Письма из пещер и дебрей Индостана, стр. 30

– Лучше перейти по смерти в тело тигра, собаки, даже желтоногого ястреба, – говорил мне недавно один старый индус, – нежели сделаться бхутом! Каждый зверь, какой бы он ни был, имеет свое собственное законное тело и право честно им пользоваться. А бхуты навек обреченные дакоиты, разбойники, воры, вечно настороже, как бы поживиться чужим добром. Это самое ужасное, невообразимо страшное состояние; это и есть ад по нашим понятиям. Что это за спиритизм такой на Западе? Неужели умные и образованные англичане и американцы сошли совершенно с ума?

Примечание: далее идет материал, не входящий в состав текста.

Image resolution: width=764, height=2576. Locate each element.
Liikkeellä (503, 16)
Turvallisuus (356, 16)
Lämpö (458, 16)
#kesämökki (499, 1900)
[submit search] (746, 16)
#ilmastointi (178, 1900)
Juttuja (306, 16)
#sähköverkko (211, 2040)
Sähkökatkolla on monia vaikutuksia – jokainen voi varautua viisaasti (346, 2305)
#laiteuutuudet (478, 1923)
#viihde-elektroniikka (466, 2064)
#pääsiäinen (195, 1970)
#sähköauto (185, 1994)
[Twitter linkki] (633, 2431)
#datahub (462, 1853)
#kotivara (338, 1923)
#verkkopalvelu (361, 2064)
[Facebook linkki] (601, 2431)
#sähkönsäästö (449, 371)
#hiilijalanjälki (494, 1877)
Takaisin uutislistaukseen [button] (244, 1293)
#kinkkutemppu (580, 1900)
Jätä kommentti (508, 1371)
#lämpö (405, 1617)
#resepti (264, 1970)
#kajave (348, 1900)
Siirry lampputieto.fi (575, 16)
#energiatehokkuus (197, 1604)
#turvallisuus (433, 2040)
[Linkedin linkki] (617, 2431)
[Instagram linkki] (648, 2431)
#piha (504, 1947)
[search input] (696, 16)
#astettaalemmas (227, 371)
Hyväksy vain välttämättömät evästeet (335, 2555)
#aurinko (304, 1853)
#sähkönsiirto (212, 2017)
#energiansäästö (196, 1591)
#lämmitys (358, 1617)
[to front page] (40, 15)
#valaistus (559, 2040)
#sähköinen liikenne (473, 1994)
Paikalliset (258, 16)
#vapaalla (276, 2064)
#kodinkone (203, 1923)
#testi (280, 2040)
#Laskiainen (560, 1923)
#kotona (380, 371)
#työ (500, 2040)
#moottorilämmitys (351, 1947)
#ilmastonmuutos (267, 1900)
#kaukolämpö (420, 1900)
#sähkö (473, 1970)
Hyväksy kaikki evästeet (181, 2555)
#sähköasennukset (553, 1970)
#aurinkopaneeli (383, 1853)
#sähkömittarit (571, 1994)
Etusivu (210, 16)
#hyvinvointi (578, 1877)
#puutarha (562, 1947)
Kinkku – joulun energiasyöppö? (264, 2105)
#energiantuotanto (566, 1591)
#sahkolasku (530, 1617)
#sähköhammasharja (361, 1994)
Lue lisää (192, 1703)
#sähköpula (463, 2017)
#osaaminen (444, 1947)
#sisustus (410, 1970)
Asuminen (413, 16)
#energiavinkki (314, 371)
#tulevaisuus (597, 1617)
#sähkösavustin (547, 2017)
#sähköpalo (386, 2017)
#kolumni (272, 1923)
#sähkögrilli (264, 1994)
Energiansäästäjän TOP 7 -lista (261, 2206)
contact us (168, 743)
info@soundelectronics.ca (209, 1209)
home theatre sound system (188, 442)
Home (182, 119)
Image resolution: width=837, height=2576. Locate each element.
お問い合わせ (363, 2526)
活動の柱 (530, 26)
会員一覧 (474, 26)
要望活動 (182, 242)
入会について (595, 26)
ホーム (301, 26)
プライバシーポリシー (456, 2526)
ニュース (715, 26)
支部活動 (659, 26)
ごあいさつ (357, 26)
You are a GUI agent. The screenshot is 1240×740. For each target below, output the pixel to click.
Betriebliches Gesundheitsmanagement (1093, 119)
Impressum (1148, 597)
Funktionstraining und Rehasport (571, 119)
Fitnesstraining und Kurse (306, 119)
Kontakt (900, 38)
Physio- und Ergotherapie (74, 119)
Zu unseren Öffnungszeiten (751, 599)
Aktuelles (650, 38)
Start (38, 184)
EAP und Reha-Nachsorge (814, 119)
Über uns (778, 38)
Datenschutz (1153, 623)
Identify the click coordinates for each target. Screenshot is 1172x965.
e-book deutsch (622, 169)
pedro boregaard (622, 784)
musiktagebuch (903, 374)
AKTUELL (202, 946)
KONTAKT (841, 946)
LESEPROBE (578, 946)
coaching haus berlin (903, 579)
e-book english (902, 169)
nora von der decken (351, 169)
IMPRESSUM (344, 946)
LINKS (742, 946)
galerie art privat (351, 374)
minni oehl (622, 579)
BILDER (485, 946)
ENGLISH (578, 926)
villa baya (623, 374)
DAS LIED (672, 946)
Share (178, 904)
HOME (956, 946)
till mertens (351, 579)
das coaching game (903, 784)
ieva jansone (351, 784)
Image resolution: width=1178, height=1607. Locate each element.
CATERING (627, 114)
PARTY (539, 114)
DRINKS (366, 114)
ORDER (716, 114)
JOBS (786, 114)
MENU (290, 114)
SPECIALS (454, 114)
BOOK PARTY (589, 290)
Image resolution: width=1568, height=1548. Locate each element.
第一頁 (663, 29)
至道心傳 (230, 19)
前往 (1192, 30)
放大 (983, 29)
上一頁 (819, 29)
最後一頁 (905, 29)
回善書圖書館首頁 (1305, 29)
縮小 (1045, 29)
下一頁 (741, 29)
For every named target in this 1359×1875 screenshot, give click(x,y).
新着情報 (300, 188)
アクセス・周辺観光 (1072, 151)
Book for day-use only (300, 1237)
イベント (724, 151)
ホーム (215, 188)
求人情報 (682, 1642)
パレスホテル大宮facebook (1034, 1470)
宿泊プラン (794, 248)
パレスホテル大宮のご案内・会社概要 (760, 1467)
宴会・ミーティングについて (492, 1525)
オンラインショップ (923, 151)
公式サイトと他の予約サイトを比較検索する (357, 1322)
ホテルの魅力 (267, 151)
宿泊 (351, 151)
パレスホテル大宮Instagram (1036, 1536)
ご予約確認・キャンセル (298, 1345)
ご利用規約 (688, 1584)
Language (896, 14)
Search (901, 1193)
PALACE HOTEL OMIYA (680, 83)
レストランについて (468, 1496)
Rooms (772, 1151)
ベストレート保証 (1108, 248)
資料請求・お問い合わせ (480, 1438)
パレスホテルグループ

И он так и не поверил, чтобы могли быть довольно безумные люди, чтобы любить бхутов и даже приглашать их к себе на землю.

После ужина мужчины все отправились во двор, к колодцу, и, умывшись, снова оделись. Обыкновенно они к ночи надевают чистые малмалы, род узких, длинных блуз, из тонкого жаконета, тюрбаны и деревянные сандалии с пуговкой, которую они захватывают между пальцами ноги, но оставляют обувь всегда у дверей дома. Вернувшись в приемную, они рассаживаются возле стены на коврах и подушках, жуют бетель, курят трубки или индийские сигары и слушают священное чтение или смотрят на танцы «научей».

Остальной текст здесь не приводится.